Adults need 150 mcg of iodine per day, but a low-iodine diet involves avoiding foods such as iodized salt, fish harvested from the sea and processed foods, explains Memorial Sloan Kettering Cancer Center. Additionally, avoid grains, cereals, beef, poultry and pudding mixes, states the American Thyroid Association.
Foods prepared at restaurants should also be avoided as determining what ingredients are used is not possible, states the American Thyroid Association. Do not take herbal supplements, eat whole eggs or foods that contain whole eggs. Blackstrap molasses and commercially prepared bakery items also contain high levels of iodine. People who are reducing iodine in their diets for the purpose of radioactive iodine therapy should also avoid soy products. Although soy products do not contain iodine, there is evidence to suggest that soy products interfere with radioactive iodine uptake.

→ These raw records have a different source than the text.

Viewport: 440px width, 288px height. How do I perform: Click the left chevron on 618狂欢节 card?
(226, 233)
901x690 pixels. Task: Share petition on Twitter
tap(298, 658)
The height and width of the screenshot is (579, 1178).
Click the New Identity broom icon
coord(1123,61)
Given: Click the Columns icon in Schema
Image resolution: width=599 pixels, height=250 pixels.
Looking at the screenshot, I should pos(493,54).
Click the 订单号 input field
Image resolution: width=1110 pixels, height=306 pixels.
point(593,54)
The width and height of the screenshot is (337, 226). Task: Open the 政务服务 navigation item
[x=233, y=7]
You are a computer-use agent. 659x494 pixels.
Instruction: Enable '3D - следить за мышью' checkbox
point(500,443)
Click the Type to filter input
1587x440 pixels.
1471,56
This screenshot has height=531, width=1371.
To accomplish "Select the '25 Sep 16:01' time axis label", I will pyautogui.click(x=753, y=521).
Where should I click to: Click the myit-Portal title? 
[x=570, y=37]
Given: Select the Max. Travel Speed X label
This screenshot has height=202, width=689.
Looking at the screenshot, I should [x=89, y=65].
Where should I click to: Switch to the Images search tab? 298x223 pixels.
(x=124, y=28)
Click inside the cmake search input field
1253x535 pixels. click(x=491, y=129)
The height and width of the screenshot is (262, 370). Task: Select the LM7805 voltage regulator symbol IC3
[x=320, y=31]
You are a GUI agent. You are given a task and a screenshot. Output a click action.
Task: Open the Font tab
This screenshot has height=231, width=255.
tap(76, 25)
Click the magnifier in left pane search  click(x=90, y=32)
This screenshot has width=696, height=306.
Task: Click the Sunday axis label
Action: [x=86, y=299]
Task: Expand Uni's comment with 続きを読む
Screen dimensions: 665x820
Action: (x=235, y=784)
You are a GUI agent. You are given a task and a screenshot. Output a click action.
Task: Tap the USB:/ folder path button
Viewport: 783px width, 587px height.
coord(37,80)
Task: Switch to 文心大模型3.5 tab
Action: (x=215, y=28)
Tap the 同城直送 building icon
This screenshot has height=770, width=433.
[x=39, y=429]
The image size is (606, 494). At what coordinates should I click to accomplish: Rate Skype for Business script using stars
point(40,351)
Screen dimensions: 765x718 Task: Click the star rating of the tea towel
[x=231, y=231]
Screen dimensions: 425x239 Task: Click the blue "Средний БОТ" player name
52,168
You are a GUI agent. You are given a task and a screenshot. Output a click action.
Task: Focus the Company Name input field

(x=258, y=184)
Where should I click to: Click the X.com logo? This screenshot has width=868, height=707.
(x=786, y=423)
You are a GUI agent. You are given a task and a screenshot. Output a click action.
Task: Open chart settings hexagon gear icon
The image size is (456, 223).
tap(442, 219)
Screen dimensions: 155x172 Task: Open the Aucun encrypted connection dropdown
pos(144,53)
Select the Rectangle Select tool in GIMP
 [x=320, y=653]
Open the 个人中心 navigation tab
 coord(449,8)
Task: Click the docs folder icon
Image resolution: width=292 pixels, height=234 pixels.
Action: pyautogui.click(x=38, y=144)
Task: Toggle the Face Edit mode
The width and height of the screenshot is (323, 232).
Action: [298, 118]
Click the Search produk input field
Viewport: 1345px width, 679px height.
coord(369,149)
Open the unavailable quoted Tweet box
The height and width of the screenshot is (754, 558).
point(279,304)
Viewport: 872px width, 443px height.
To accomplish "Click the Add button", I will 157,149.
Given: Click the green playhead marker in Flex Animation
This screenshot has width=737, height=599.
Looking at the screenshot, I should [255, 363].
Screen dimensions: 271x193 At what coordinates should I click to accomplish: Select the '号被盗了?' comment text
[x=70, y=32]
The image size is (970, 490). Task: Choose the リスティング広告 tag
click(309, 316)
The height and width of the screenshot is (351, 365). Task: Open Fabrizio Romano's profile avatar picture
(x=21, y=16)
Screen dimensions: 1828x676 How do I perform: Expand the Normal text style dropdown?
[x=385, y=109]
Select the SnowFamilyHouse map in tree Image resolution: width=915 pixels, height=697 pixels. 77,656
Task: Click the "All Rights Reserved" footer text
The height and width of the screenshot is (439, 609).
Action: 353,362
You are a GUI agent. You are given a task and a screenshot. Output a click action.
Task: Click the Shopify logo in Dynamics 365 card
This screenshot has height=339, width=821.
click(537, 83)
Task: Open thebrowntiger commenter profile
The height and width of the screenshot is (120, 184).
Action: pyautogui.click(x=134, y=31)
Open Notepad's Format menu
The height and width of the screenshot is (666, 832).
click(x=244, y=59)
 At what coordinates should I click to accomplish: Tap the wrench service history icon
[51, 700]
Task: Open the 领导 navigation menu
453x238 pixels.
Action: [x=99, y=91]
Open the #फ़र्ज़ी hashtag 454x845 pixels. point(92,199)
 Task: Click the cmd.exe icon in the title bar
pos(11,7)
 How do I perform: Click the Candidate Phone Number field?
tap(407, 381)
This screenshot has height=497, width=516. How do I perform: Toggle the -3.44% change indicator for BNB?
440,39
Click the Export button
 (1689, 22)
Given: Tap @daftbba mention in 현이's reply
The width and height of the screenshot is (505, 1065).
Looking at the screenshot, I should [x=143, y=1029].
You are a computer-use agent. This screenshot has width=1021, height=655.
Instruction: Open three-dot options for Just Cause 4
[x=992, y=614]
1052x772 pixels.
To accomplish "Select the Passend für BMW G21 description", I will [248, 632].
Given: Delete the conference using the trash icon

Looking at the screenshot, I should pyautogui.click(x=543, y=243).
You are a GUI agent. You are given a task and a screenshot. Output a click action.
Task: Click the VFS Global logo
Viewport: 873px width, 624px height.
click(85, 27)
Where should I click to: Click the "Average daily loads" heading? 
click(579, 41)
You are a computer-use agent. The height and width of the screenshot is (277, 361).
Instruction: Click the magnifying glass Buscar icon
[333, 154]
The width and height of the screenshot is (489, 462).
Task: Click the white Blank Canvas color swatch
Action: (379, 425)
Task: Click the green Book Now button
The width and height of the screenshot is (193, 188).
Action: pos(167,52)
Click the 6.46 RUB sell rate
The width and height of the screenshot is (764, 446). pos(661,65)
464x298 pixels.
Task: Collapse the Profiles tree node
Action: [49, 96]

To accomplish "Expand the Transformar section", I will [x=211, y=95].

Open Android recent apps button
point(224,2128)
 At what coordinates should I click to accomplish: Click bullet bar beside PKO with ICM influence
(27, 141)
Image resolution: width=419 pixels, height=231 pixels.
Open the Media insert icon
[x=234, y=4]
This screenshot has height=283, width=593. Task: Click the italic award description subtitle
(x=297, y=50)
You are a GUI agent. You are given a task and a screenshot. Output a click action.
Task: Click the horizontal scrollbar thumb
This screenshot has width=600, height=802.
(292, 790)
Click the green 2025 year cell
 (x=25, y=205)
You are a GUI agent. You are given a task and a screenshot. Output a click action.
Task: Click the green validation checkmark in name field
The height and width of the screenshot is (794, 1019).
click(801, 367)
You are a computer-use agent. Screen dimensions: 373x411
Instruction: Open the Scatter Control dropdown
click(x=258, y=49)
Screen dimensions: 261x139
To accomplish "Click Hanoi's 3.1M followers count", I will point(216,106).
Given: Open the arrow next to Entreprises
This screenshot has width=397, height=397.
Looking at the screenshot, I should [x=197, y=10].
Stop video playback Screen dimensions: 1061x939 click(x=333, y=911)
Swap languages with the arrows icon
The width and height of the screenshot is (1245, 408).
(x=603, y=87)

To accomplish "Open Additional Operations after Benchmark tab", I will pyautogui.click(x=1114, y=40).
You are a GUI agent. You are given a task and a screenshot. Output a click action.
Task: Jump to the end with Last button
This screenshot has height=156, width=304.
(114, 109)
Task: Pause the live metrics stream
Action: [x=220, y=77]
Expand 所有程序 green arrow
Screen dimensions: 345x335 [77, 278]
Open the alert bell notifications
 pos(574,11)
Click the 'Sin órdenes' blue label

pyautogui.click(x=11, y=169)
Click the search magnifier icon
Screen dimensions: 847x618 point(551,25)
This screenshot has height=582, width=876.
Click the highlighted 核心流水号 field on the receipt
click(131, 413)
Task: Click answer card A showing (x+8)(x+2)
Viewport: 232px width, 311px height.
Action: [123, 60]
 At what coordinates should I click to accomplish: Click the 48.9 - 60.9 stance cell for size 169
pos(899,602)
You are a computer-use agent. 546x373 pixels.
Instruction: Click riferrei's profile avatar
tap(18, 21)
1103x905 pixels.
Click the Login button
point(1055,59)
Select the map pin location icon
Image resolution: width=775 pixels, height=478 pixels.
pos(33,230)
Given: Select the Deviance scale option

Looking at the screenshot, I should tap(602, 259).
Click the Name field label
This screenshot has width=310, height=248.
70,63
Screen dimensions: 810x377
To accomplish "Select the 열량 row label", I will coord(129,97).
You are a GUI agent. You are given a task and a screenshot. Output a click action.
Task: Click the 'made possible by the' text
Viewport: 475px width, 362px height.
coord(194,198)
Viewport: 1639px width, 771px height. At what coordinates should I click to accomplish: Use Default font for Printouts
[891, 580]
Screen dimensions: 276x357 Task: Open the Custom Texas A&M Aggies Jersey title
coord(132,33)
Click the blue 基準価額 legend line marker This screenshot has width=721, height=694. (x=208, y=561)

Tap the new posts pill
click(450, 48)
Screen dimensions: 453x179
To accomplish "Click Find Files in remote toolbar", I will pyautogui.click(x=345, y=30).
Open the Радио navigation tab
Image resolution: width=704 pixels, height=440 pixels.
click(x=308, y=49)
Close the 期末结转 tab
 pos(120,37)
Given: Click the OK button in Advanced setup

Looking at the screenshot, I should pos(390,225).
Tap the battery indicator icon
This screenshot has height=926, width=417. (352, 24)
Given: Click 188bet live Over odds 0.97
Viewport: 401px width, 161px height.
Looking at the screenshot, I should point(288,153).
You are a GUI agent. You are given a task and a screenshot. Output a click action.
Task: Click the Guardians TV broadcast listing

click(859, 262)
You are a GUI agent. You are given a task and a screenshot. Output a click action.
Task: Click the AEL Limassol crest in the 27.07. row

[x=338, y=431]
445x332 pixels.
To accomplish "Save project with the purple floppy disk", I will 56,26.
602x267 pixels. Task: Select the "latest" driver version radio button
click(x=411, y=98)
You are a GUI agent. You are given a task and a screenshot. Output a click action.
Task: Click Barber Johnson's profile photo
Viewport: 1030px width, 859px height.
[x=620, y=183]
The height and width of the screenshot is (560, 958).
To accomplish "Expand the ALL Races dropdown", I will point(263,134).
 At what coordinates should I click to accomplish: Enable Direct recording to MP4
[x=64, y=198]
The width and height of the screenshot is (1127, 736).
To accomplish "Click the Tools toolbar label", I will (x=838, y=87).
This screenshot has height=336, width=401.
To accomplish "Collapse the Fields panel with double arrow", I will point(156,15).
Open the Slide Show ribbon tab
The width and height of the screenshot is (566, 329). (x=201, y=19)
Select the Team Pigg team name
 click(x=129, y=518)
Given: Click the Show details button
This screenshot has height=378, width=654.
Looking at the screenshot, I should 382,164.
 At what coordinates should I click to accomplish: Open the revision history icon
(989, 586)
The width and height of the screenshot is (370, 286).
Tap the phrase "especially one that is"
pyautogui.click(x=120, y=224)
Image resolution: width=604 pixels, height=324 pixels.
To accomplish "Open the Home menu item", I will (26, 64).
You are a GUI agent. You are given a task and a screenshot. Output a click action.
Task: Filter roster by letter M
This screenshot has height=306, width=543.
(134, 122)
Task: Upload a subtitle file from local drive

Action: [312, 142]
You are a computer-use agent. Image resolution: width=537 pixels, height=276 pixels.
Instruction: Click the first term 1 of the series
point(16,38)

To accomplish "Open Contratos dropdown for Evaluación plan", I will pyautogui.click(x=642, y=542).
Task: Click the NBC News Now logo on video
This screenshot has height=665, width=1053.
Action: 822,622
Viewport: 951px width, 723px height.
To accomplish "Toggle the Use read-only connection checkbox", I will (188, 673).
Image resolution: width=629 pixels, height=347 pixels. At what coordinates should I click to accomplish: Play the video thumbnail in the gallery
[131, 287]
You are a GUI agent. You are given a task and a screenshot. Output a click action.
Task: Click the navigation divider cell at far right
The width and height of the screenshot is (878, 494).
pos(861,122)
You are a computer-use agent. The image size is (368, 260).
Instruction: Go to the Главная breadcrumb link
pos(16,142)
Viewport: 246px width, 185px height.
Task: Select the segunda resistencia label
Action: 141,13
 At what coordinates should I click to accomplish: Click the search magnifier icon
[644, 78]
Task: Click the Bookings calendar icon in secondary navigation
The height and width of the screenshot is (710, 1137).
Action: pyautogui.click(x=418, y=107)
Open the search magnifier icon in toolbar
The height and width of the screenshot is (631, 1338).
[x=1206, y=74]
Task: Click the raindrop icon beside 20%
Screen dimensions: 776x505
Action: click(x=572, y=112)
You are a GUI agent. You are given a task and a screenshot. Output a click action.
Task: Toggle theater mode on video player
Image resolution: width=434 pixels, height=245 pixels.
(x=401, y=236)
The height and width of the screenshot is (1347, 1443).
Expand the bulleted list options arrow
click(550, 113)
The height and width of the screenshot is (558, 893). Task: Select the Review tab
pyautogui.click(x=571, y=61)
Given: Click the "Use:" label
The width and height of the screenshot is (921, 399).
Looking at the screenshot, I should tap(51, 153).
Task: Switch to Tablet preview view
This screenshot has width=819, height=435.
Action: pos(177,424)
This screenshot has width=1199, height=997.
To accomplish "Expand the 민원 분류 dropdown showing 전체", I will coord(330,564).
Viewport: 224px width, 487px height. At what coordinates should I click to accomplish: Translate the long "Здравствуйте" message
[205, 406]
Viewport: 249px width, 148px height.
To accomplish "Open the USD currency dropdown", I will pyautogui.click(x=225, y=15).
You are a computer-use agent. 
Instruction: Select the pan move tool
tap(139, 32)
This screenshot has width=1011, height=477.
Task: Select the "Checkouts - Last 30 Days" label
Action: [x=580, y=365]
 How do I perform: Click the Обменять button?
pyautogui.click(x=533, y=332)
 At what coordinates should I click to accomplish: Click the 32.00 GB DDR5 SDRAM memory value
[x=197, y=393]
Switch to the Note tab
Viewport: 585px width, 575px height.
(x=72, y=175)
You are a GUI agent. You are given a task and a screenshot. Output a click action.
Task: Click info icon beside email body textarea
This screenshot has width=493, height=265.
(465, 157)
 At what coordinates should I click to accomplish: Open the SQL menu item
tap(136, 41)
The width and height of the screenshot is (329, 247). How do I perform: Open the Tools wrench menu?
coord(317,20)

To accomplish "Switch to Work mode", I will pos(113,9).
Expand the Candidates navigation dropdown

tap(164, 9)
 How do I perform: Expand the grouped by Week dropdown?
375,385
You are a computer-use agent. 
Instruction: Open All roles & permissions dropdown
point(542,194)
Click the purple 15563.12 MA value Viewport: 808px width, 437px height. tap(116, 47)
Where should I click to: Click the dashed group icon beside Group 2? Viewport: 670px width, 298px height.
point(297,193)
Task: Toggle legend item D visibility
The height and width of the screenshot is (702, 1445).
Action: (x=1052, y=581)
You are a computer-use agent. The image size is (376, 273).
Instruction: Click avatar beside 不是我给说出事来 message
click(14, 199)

Acceptable foods include non-iodized salt, egg whites, fresh fruits and fresh vegetables, according to the American Thyroid Association. Frozen vegetables, canned fruits, grains, cereal and pasta that do not contain high amounts of iodine are acceptable. Coffee and tea are also fine, as long as milk, creamer or soy products are not added. Unsalted nuts and peanut butter, Matzoh crackers, popcorn without iodized salt that is air popped or popped in vegetable oil, soda, fruit juice and lemonade are also good choices for a low iodine diet.